Exercise: angle between high-dimensional unit vectors


I stumbled across this trigonometric formula for high-dimensional vector in the (d-1)-sphere while proof-reading the last two LSH papers (“beyond LSH”, and “optimal data-dependent LSH”). It is an interesting formula because it present the angle between the points fully characterized by the distance between the points.

So, let’s do it.

Suppose you have two high-dimensional vectors u,v \in S^{d-1}=\{x \in R^d | ||x|| = 1\} [unitary (d-1)-sphere]. They form an angle of \alpha. Take the center of the sphere and the difference between the vectors, so we obtain a triangle with two edges length 1 and one edge length ||u-v|| (the angle \alpha is on the opposite side of the edge u-v). If we take the bisector of the angle \alpha we obtain two new similar right triangles with edge lenghts 1, c and \frac{||u-v||}{2} (see the above photo) and angle \alpha/2.

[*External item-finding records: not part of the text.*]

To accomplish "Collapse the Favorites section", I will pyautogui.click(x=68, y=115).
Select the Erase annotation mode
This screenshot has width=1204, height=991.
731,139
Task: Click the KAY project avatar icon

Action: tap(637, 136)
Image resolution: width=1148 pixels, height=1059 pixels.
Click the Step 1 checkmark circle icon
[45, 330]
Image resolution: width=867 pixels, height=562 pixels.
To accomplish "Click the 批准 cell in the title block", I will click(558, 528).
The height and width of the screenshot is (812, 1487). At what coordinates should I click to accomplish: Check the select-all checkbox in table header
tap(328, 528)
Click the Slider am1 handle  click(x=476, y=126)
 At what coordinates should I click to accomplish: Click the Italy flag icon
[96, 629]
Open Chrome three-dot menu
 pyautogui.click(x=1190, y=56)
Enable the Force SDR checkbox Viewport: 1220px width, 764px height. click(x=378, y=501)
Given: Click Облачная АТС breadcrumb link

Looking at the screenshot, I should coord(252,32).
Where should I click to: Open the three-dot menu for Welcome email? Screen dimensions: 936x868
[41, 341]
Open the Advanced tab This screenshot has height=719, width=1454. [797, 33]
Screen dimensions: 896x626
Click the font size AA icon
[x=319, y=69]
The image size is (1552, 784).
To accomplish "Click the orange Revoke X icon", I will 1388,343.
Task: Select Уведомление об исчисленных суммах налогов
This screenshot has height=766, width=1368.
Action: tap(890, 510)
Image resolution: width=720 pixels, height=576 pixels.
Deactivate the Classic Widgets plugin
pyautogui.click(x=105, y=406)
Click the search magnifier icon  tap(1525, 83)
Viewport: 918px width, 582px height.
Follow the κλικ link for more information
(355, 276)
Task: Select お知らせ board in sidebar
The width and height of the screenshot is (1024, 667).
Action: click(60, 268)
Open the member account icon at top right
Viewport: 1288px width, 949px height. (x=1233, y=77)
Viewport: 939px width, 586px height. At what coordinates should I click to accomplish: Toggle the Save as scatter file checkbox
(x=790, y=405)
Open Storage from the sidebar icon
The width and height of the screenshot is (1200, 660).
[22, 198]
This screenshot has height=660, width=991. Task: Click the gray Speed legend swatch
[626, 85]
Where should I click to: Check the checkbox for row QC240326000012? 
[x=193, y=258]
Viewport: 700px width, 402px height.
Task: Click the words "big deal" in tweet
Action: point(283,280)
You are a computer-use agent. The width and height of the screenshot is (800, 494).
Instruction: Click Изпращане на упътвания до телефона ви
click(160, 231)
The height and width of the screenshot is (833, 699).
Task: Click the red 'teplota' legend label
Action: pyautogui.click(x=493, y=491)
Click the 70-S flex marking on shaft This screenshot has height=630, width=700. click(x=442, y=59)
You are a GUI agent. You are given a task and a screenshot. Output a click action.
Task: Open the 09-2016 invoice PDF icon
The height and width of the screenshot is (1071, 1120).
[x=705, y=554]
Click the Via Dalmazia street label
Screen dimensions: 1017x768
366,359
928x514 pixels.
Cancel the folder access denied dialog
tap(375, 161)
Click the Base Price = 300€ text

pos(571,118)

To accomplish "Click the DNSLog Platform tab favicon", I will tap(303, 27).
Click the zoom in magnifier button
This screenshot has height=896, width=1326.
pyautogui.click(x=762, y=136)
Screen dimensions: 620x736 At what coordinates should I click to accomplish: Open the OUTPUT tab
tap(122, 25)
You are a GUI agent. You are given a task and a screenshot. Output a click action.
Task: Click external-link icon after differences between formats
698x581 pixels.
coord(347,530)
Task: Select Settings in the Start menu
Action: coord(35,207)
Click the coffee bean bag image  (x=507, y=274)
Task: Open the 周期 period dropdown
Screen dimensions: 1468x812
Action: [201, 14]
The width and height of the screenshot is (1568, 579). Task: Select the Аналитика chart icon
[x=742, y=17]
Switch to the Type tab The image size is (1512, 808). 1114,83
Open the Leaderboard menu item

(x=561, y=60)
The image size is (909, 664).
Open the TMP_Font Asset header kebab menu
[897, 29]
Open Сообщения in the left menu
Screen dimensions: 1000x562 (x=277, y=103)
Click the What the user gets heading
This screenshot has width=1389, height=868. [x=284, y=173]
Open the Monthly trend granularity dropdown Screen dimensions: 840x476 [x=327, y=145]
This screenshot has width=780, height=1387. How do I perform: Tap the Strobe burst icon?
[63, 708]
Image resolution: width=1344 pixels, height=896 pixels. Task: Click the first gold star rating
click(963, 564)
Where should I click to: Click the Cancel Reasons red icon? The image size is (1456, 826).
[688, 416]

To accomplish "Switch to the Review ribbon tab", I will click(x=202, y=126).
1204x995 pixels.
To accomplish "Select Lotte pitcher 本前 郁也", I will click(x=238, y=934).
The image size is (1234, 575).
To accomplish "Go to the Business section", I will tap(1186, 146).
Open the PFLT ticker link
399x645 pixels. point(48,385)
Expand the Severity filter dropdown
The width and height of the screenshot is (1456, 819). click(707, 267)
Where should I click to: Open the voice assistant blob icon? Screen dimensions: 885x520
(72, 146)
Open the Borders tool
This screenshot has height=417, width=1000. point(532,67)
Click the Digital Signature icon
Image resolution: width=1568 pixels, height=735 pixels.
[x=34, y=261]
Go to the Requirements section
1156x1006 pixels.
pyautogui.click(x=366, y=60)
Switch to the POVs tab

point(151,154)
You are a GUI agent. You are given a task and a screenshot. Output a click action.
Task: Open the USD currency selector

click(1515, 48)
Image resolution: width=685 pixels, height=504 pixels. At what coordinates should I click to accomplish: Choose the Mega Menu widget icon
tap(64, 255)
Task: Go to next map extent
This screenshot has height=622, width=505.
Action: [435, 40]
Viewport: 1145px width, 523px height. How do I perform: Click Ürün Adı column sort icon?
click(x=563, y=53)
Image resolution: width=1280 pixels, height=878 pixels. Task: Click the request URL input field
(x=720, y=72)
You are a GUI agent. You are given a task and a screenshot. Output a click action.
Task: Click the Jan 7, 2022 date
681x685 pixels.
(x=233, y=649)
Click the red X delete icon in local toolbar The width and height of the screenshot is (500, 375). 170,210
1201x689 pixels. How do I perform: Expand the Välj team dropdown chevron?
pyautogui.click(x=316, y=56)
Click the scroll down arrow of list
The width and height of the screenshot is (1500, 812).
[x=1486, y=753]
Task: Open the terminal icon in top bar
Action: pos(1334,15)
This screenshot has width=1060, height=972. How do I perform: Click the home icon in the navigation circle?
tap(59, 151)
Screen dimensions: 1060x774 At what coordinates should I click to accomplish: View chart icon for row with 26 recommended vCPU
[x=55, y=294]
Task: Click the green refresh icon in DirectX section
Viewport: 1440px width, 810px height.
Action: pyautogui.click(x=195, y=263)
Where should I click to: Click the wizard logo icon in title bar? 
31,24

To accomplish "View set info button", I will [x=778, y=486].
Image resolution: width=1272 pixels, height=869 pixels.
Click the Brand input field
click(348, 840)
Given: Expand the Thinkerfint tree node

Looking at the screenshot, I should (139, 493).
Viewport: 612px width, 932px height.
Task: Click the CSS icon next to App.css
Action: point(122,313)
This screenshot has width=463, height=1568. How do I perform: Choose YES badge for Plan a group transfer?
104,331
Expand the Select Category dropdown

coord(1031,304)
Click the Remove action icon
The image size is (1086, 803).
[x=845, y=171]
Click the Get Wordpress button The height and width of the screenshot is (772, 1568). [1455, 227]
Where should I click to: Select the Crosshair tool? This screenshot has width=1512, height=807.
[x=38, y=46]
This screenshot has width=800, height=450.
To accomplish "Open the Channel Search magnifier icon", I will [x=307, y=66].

Now we have this two relations:

tan^2(\frac{\alpha}{2}) = \frac{||u-v||^2}{4} \frac{1}{c^2}

Which gives us \frac{1}{c^2}=\frac{4}{4-||u-v||^2} and tan^2(\frac{\alpha}{2}) = \frac{||u-v||^2}{4-||u-v||^2}

Since the only information to characterize the angle is the distance between the points, this could be heuristically generalized to metric spaces (keeping aware that the proof doesn’t hold, neither the notion of “angle” between vectors).